9 people were killed in the attack and over 70 were injured. The Turkish state then went about systematically eliminating the Arminian militant organization.
Rome and Vienna Airport Attacks (1985)
In December 1985, a renegade militant outfit, the 'Abu Nidal Organization', which, in the 1970s had experienced a fall-out and split from Yasser Arafat's Palestine Liberation Organization (PLO), attempted to hijack two planes belonging to the Israeli national carrier from Rome and Vienna airports.
Four of Abu Nidal's men managed to make their way into Rome's international airport with guns and grenades. They proceeded to board an Israeli flight but inexplicably (and suddenly) began to shoot airport staff.
They shot dead 16 airport staff members and passengers and injured 99 others before their killing spree was halted by Italian security forces who killed three of the attackers and arrested the fourth.

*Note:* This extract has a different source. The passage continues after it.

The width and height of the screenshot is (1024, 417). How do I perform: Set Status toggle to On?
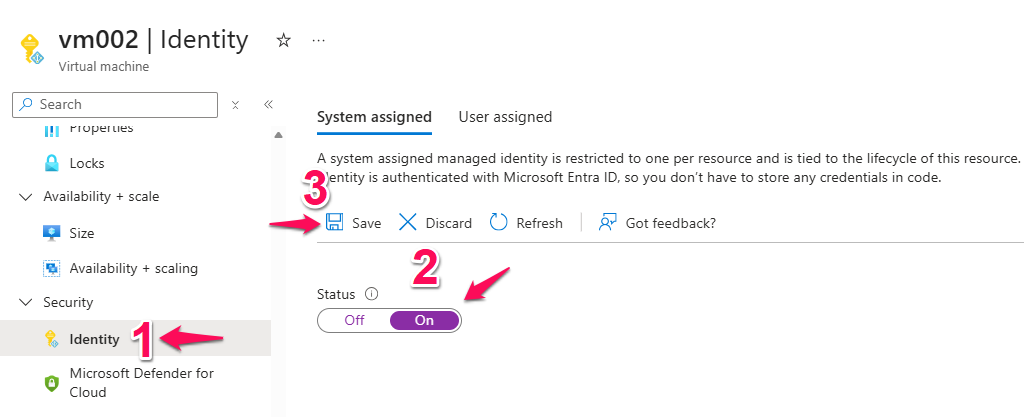424,320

Moments after the Rome airport attack, three more Abu Nidal men managed to sneak into Viana's international airport. They shot dead three men near a check-in counter of the Israeli national carrier, before running out of the airport building and escaping away in a car.
The Viana police cashed the attackers down and after a gun fight, killed two of the attackers and arrested one.
The Abu Nidal Organization gradually mutated from being a radical Marxist Palestinian group to becoming a band of hired mercenaries who, by the end of the Cold War in 1991, became isolated and went into hiding. Many were eliminated by Western intelligence agencies as well as by their former Arab benefactors in Jordan, Iraq, Syria and Libya. Abu Nidal was himself assassinated in Iraq in 2002.
Los Angeles Airport Shooting
In July 2002 a lone gunmen standing at a check-in counter at the Los Angeles International Airport began to shoot down people who were standing with him. He shot dead two people before an unarmed guard knocked him down. The attacker whipped out a knife and stabbed the guard but the guard managed to snatch the gun away from him.
The attacker was an Egyptian who had migrated to the US in 1992. After his arrest he said that he was acting alone and his attack was a reaction against the United States' policy towards the Palestinians.
Colombo International Airport Attack (2001)
In July 2001, 14 heavily-armed members of the main Tamil militant organization, the LTTE, barged into a security base near the Columbo International Airport. Using machine-guns, grenades and rockets, they managed to damage a number of Sri Lankan Air Force planes parked at the sight.
Eight militants were shot dead by the security forces and three security personnel lost their lives. The remaining six militants then crossed over to the neighboring Columbo International Airport and began to attack passenger planes with bombs and rockets.
Air Force and military personnel finally managed to kill the remaining militants. Two aircrafts belonging to the Sri Lankan national carrier were almost completely destroyed.
A decade later the state and government finally managed to eliminate the LTTE and bring to a close the country's vicious Civil War between the Sri Lankan state and the LTTE that lasted for almost two and a half decades.